● **Exercise goal**
Check each line of the data for the string "this". Report how many have it, and give nothing else.

Information supplied: Begin

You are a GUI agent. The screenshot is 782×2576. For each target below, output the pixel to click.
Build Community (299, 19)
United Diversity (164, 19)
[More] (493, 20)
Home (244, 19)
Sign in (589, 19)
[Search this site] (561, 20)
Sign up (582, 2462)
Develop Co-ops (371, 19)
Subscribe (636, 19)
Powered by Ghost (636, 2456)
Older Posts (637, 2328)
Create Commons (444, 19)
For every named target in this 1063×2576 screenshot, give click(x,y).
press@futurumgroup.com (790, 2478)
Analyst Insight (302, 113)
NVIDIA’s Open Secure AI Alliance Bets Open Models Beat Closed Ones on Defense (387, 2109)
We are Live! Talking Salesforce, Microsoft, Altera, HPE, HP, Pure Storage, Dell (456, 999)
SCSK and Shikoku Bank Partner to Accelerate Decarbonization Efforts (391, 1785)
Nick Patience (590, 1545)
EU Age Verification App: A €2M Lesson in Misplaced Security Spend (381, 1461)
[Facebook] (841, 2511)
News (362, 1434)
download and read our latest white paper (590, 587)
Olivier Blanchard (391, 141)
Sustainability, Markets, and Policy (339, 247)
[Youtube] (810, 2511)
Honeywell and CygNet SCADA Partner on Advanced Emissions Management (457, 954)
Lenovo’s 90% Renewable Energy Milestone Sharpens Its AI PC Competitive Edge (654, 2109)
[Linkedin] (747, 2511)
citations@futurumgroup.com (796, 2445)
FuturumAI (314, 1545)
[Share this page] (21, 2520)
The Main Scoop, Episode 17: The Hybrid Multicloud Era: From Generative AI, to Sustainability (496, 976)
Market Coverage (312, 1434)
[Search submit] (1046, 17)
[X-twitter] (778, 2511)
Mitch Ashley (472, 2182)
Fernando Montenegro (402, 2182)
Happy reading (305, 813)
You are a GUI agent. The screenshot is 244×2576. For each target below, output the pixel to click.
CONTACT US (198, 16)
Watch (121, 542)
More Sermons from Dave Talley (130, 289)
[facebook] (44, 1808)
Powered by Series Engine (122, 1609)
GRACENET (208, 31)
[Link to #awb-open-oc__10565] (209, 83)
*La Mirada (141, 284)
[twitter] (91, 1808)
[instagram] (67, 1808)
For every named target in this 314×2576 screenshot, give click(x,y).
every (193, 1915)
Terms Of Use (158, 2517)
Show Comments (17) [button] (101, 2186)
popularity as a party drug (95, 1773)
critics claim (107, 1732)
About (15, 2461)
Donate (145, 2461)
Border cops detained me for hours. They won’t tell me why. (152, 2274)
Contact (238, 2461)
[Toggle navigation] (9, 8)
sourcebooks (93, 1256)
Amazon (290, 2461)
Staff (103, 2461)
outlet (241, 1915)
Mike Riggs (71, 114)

Information supplied: End

● **Problem solution**
4